El jardín
Nos cantan el Ave María de Schubert y aparece un tren vertiginoso cruzando las dehesas. Hablamos con el amigo de Nueva York y por la noche ya estamos cenando sushi en Barcelona. Vamos inventando cosas para llegar más rápido, pero siempre a sitios Idénticos, y nos dejamos acompañar por nuestros propios iconos como si nunca hubiéramos salido de nuestra cuna de barrotes occidentales. Reconocemos el mecanismo del aire acondicionado del mismo hotel en ciudades distintas y las cuatro palabras necesarias para sobrevivir en un aeropuerto. Pero también intuimos la mirada universal de la pobreza cuando nos tira de los pantalones en cualquier idioma. Nacimos para ver el mundo y ya sólo queremos ver nuestro propio mundo. Rápido, limpio y a nuestro servicio en una comunidad de iguales.Algún día hasta creímos ser de nuestro propio pueblo, y nos acercamos a los extranjeros con curiosidad de entomólogos y devoción de profetas. Hoy se amontonan los mismos libros en nuestras mesitas de noche, su coche y el nuestro sólo se distinguen por el color de la matrícula. Y, a pesar de tantas coincidencias, seguimos creyendo que Los Ángeles está muy lejos y que nuestro jardín mediterráneo no tiene nada que ver con el calcinado jardín californiano. Allá ellos, decimos. Aquí, nosotros.

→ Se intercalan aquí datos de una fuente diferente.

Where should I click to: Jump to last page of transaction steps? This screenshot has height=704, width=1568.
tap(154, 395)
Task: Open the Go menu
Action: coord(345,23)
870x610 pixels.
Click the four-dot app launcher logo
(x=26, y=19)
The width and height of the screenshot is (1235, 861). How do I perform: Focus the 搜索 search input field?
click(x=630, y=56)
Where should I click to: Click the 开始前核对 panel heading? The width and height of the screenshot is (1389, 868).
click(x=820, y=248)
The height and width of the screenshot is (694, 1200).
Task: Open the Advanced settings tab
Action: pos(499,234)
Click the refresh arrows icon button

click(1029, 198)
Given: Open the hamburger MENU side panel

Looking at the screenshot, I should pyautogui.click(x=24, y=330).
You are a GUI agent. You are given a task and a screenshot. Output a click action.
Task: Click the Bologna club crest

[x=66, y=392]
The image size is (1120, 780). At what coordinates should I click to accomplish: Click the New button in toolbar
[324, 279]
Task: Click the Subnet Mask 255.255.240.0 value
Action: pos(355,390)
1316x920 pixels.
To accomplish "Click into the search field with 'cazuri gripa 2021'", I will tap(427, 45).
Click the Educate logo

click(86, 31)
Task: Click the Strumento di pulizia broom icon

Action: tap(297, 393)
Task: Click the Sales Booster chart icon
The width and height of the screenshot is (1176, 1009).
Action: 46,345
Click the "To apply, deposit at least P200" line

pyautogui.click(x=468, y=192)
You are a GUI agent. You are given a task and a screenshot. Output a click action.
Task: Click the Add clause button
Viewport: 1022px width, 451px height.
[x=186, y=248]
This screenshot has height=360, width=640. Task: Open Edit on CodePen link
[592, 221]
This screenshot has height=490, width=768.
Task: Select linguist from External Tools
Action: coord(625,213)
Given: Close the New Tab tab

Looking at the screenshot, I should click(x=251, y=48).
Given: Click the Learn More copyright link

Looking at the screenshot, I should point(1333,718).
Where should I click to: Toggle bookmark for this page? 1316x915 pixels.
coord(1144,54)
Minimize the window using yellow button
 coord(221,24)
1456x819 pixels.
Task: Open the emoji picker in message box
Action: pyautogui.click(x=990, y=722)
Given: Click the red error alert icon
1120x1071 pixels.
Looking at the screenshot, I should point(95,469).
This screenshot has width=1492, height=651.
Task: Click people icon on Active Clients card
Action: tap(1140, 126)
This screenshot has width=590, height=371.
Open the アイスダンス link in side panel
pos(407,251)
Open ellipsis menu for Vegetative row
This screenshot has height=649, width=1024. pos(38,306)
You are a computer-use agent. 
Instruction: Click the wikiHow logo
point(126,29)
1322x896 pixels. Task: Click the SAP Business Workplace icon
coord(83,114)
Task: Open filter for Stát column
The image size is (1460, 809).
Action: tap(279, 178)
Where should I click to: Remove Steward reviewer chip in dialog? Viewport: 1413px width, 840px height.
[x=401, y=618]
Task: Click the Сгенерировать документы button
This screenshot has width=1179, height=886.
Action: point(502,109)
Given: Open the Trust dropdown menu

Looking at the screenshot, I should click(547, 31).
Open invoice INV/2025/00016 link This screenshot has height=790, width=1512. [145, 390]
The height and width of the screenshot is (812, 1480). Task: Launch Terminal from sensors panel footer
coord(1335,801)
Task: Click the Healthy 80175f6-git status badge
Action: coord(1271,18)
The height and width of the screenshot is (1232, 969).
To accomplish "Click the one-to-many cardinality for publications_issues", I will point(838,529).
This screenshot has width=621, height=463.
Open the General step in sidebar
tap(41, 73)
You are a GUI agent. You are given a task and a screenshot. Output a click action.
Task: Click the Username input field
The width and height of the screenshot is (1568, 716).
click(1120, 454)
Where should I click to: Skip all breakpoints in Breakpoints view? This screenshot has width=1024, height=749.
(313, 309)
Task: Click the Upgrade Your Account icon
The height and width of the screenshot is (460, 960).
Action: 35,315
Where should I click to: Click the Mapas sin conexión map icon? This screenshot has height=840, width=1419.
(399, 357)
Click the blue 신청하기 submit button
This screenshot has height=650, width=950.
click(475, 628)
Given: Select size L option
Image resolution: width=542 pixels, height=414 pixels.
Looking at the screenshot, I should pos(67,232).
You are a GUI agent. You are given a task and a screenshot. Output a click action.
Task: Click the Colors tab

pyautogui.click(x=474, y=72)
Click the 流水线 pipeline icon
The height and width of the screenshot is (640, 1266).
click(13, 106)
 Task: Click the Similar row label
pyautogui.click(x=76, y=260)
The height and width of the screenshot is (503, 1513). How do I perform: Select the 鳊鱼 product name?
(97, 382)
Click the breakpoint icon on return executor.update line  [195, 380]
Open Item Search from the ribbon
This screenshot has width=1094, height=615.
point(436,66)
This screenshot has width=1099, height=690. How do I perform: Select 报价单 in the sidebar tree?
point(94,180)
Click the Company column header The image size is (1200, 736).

Pero ya todo va muy rápido en este mundo de inculturas instantáneas. También aquí estamos desarbolando la sociedad, recortando protecciones y creando nuestro propio sumidero de desesperados. Les decimos que sálvese quien pueda, pero nos hemos reservado los salvavidas. También aquí se va ampliando el surco entre las grandes fortunas y las grandes miserias, esas que fermentan su ira en silencio y despacito. Mientras tanto, en el jardín, vemos arder Los Ángeles por la tele y pensamos en lo buenos que son los americanos haciendo películas de cine.